Il danneggiamento dei cavi, avvenuto a fine febbraio, è stato causato dall’ancora di una nave cargo affondata dai militanti Houthi, sostenuti dall’Iran. Questo incidente ha evidenziato non solo la fragilità delle infrastrutture sottomarine ma anche le complesse dinamiche geopolitiche della regione.
“Queste sono alcune delle principali autostrade dei dati che collegano Europa, Medio Oriente, India e Asia,” ha dichiarato Roderick Beck, consulente nel settore delle telecomunicazioni. “Il tempo di inattività ha costretto i fornitori di servizi a reindirizzare completamente il traffico, costruendo nuove autostrade digitali a notevole spesa”.
Le riparazioni hanno richiesto mesi di negoziati tra gli operatori dei cavi e le due fazioni che controllano lo Yemen, ossia il governo riconosciuto internazionalmente nel sud e il governo sostenuto dagli Houthi a Sanaa. La complessità diplomatica si è così intrecciata con le sfide tecniche, rendendo l’operazione un vero e proprio banco di prova per la cooperazione internazionale in una zona di conflitto.
Il consorzio che gestisce il cavo AAE-1, che include giganti delle telecomunicazioni come Emirates Telecommunications Group e Telecom Egypt, ha dovuto superare ostacoli burocratici e politici per ottenere i permessi necessari. In particolare, una disputa riguardante TeleYemen, uno dei membri del consorzio, ha inizialmente bloccato l’autorizzazione per le riparazioni dell’AAE-1.
Questo incidente si inserisce in un contesto più ampio di instabilità nella regione. Gli attacchi degli Houthi alle navi mercantili e militari nel Mar Rosso, iniziati a metà novembre, hanno costretto molte imbarcazioni a modificare le loro rotte, circumnavigando l’Africa meridionale. Ciò ha causato un aumento significativo delle tariffe di trasporto e ha sollevato preoccupazioni sulla sicurezza delle infrastrutture sottomarine globali.

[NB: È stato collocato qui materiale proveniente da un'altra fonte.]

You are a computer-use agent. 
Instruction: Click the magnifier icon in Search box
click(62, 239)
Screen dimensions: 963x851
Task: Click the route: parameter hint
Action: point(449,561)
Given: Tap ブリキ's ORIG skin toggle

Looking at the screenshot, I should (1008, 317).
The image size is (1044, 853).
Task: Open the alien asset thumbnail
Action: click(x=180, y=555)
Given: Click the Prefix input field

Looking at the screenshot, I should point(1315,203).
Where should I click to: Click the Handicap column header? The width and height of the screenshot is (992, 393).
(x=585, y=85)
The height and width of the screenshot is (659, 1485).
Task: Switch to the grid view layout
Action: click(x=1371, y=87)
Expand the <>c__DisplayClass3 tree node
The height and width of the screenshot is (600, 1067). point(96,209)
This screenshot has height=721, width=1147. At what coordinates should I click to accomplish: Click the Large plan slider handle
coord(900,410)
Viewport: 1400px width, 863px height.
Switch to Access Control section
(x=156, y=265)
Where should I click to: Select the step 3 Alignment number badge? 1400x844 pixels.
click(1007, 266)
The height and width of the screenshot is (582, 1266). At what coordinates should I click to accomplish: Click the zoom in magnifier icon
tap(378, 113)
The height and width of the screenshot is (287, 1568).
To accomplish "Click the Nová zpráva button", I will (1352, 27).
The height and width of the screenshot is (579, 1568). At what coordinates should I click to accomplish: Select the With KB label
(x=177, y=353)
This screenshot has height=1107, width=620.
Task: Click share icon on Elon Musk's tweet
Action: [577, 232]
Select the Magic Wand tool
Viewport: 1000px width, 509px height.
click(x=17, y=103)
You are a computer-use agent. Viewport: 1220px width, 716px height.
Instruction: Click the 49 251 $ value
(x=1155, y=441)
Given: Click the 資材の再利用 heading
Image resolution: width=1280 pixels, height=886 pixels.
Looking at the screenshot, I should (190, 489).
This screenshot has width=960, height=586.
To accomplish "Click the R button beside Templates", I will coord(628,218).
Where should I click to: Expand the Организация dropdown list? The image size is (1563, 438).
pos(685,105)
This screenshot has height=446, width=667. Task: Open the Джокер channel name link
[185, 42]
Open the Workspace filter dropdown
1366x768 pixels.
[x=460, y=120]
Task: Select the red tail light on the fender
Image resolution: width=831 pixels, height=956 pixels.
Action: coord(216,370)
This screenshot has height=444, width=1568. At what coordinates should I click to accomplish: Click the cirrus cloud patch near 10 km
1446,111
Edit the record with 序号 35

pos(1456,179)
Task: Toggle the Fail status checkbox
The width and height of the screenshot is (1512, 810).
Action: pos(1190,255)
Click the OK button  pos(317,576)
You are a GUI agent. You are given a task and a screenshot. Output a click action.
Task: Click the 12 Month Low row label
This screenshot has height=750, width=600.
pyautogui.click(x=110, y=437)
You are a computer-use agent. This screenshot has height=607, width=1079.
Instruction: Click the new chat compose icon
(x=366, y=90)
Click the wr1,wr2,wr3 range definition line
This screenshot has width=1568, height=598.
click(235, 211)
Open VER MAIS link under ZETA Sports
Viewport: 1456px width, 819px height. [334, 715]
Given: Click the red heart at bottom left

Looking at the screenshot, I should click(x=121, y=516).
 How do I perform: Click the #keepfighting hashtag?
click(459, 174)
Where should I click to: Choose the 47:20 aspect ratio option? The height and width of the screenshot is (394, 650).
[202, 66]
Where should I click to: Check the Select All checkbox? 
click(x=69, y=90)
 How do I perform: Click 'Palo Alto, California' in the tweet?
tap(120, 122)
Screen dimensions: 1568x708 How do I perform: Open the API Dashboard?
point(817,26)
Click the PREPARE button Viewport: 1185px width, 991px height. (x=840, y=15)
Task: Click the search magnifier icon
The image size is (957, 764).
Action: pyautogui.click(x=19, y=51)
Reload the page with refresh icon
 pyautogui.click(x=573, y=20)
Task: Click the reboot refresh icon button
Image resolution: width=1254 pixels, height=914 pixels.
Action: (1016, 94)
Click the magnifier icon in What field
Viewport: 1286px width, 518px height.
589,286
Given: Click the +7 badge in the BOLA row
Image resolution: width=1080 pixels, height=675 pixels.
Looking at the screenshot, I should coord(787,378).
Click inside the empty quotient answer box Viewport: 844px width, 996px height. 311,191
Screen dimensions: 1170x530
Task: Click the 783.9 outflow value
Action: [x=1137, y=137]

Mentre le riparazioni procedono, resta alta l’attenzione sulla sicurezza dei cavi sottomarini nel Mar Rosso, una delle rotte di navigazione più importanti al mondo. L’incidente ha messo in luce la necessità di una maggiore protezione di queste infrastrutture critiche e di una cooperazione internazionale più efficace per garantire la stabilità delle comunicazioni globali in aree geopoliticamente sensibili.